The opposition Liberal party appears to be calling for that to change. The party’s immigration spokesman Mads Fuglede told newspaper Jyllands-Posten that the Liberals want “an agreement in which we get Syria to take back its citizens”.

“If Denmark doesn’t think that can be done, we should push for dialogue with the Assad regime at EU level,” Fuglede also said.

The government has already rejected the suggestion and other parties have also pushed back against the Liberals’ apparent willingness to cooperate with Assad, whose regime is responsible for years of atrocities.

In a Facebook post yesterday evening, Fuglede appeared to draw back somewhat on the comments given to Jyllands-Posten.

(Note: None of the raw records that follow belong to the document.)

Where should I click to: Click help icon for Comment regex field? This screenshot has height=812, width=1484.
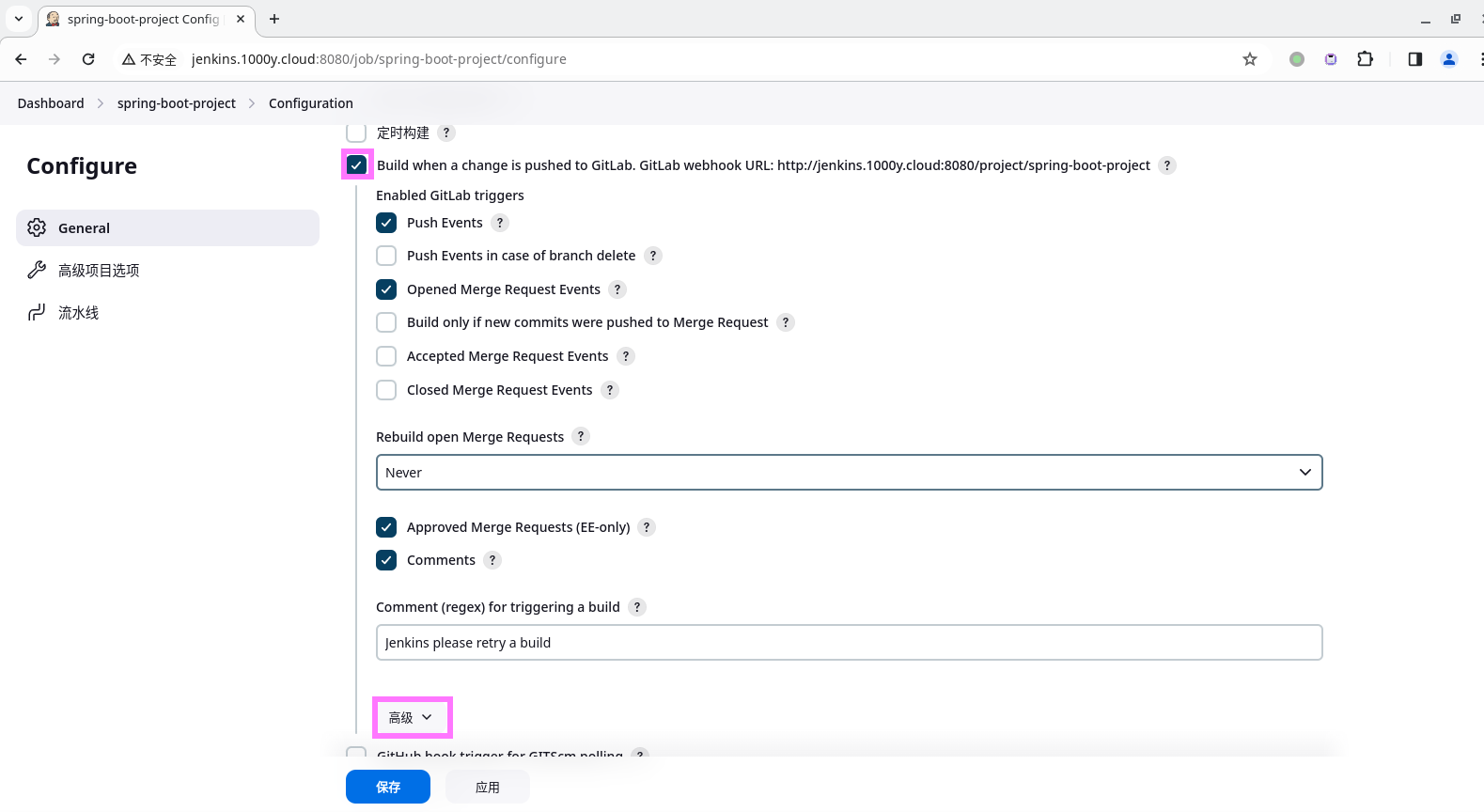(637, 607)
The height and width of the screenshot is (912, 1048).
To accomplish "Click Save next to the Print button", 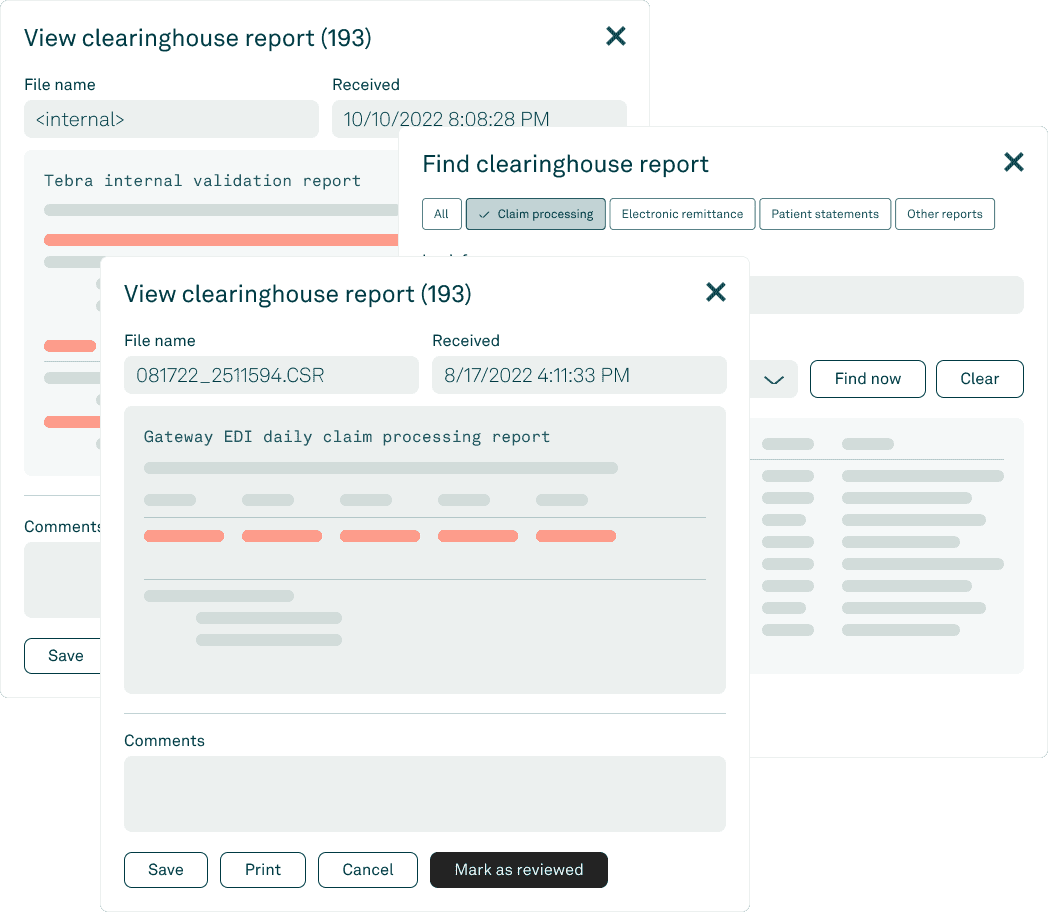I will point(166,870).
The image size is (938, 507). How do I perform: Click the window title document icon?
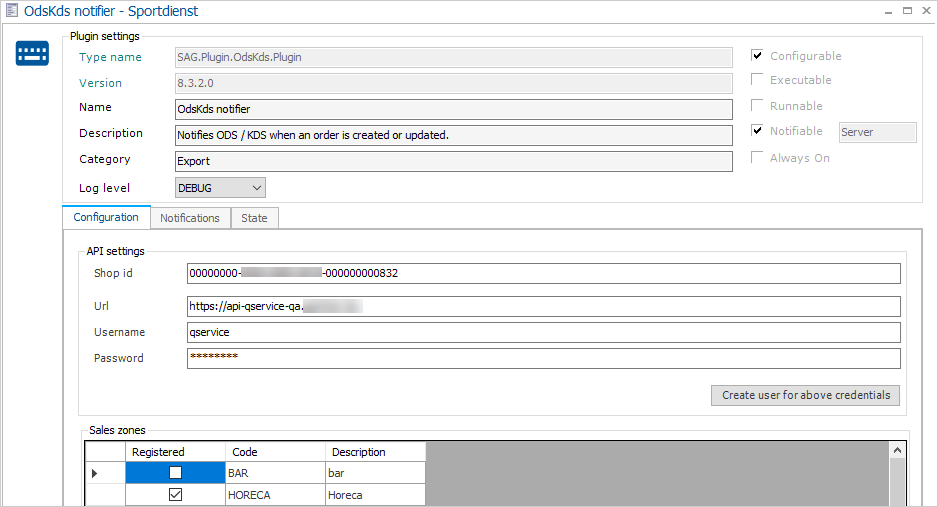[x=11, y=11]
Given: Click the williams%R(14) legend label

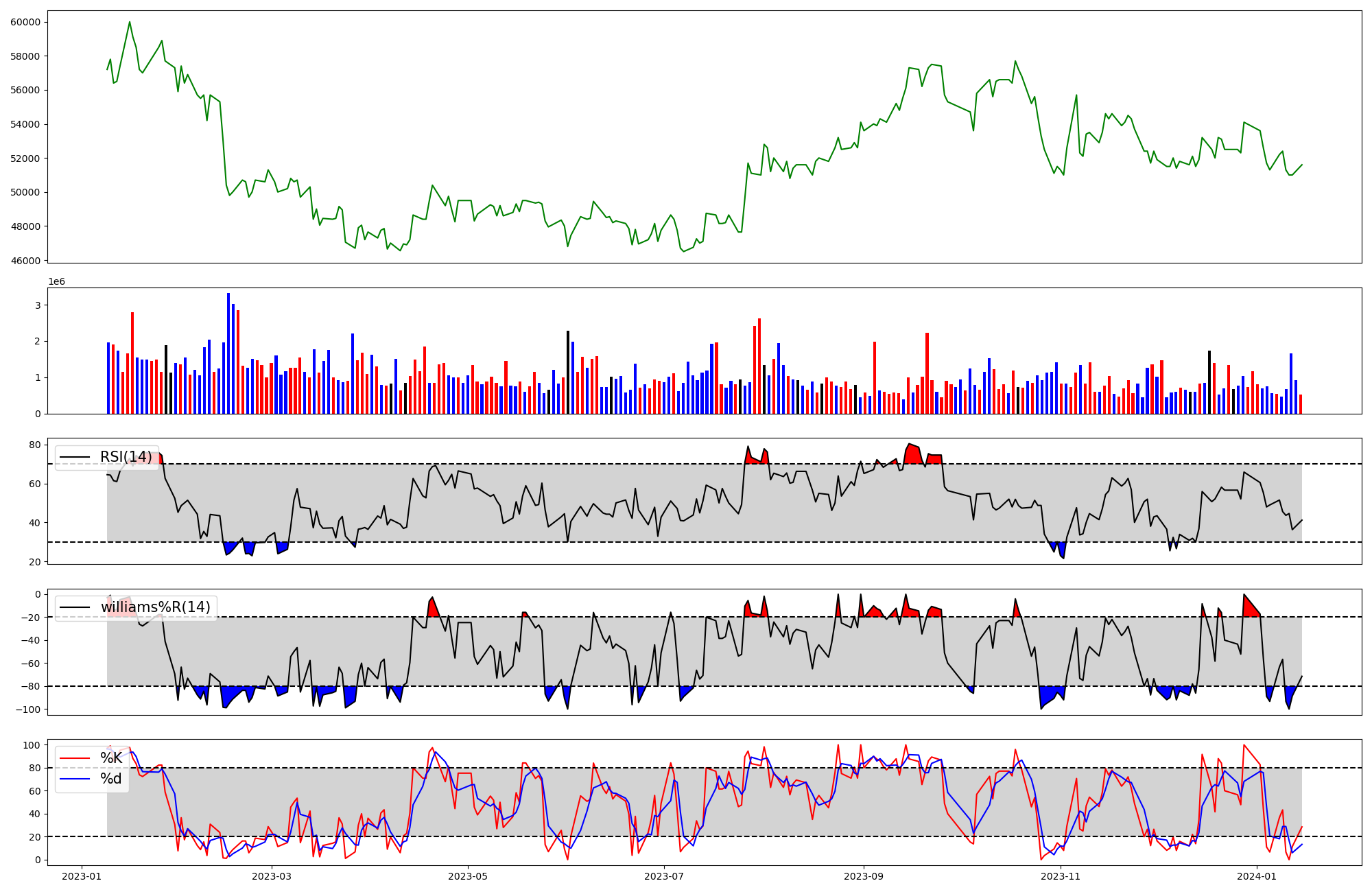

“I want to stress that the Liberal party does not think Denmark should recognise the Assad regime,” he wrote.

“But we should discuss what to do with all the Syrian refugees in Europe as Syria has become safer around Damascus,” he added.

More anti-lockdown protests over the weekend 

Eight people were arrested in an anti-lockdown demonstration in Copenhagen on Saturday.

Organised by a group calling itself “Men in Black”, the rally of around 1,200 people in the Danish capital was the first since the government announced last week that it was extending many anti-coronavirus restrictions.

The group has previously arranged demonstrations in Aalborg and Copenhagen.  In January one of the protests in Copenhagen included the burning of an effigy of Prime Minister Mette Frederiksen, leading to the arrest of two men.